An open degree sounds like a great idea. And I guess it comes down to either choosing courses that have a direct relevance to your chosen career or a course that you will enjoy and gives you some transferable skills as well or a mixture of both.
I think the Understanding Systems and Managing Complexity combination would be OK as I can see relevance in both.
In terms of the other courses;
Understanding Social Change - I agree that it looks specialised, but what I guess you would get out of it is how people react to change - which would be applicable whether looking at introducing changes in a bank or in a school or in a hospital or anywhere really.
Networked living - Very IT focused, but so many Change situations will involve an element of IT that it could be useful background info, if you don't have this already.
Ethics - I guess we all have our own ethical position anyway.

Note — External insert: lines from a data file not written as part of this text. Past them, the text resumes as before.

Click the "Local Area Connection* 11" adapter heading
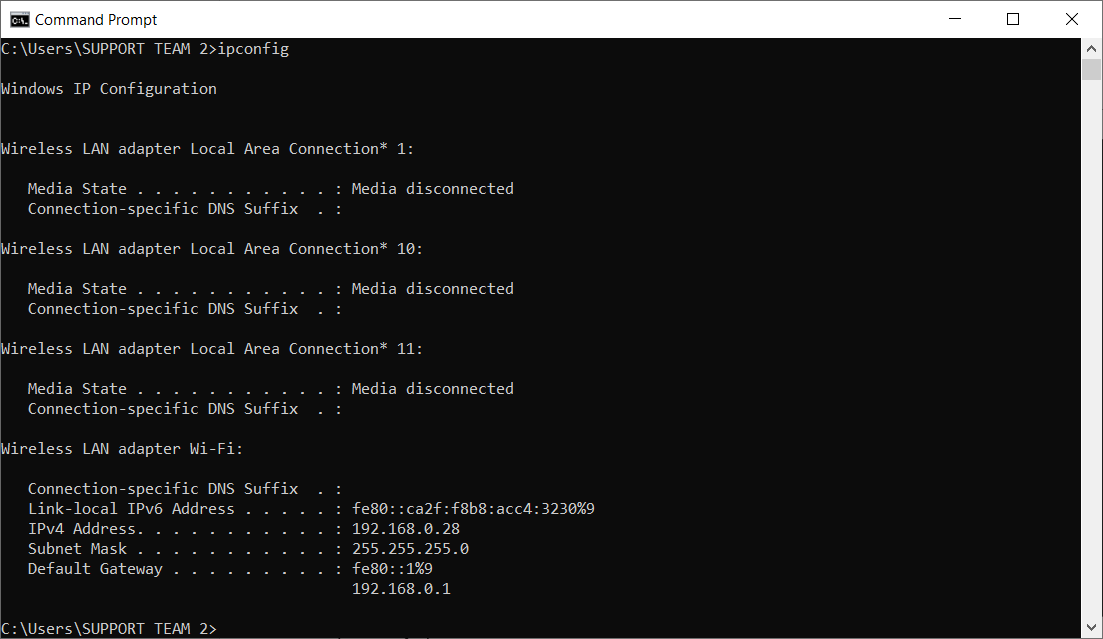Screen dimensions: 1103x639 (212, 349)
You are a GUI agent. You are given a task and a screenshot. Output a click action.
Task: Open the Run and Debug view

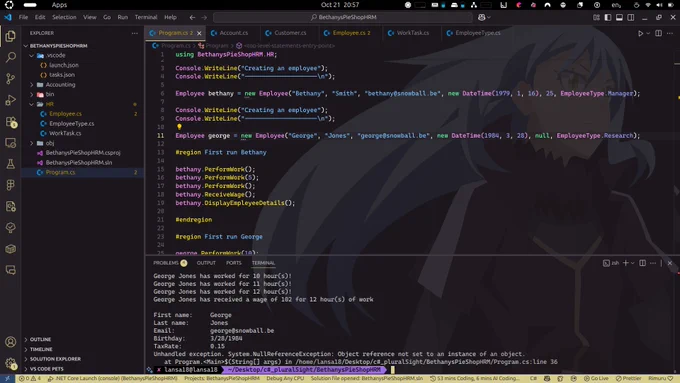click(10, 100)
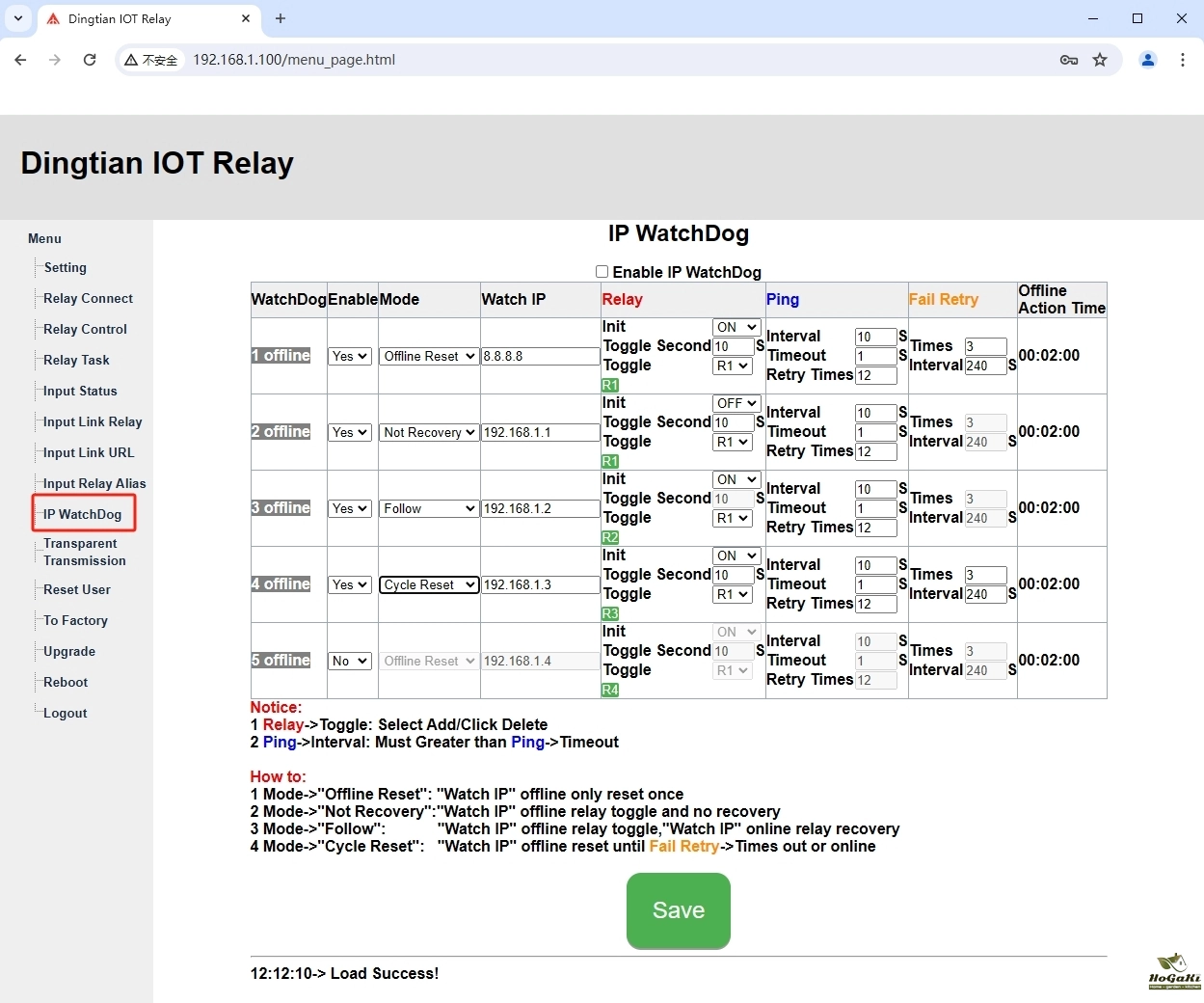Open Relay Control in the side menu
This screenshot has width=1204, height=1003.
[85, 329]
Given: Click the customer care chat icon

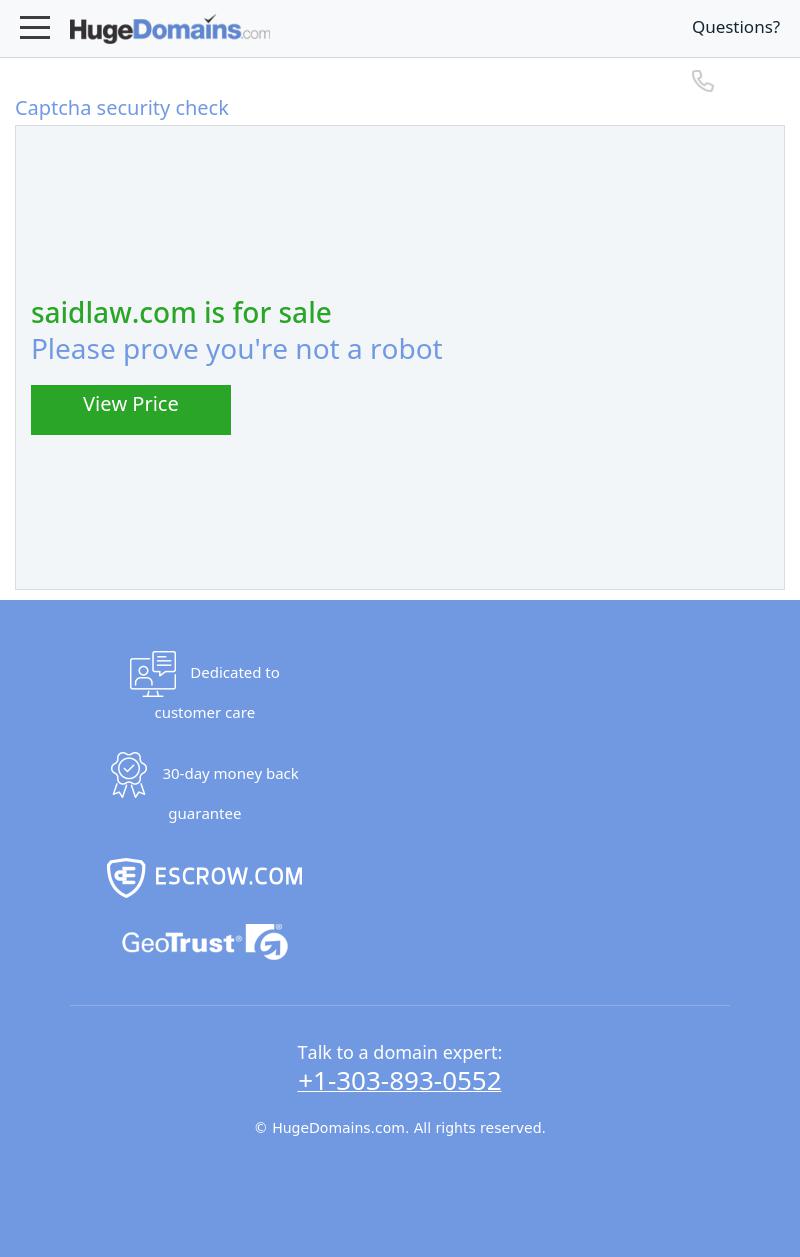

This looks very theoretical.
Engineering - there is some specialised stuff in there (fundamental laws of physics - eek!)but the majority of it seems like a good grounding in design and engineering concepts.
Innovation - looks like a good bet too - any change will require an element of design and understanding the design process is a good place to start.

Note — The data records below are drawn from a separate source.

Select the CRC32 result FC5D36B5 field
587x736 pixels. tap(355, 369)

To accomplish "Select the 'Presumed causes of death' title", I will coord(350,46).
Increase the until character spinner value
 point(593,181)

Working in the environment - very interesting, think this may have limited direct application in the world of Change Management (I might be wrong and will depend) but looks like one of those that will give general skills and be interesting.
Managing in the workplace - looks like a good one, lots of transferable knowldge.
I never knew that the OU did such interesting courses! I don't think you'd go far wrong with any of them - which probably doesn't help you choose, but hope that gives a wee bit of insight.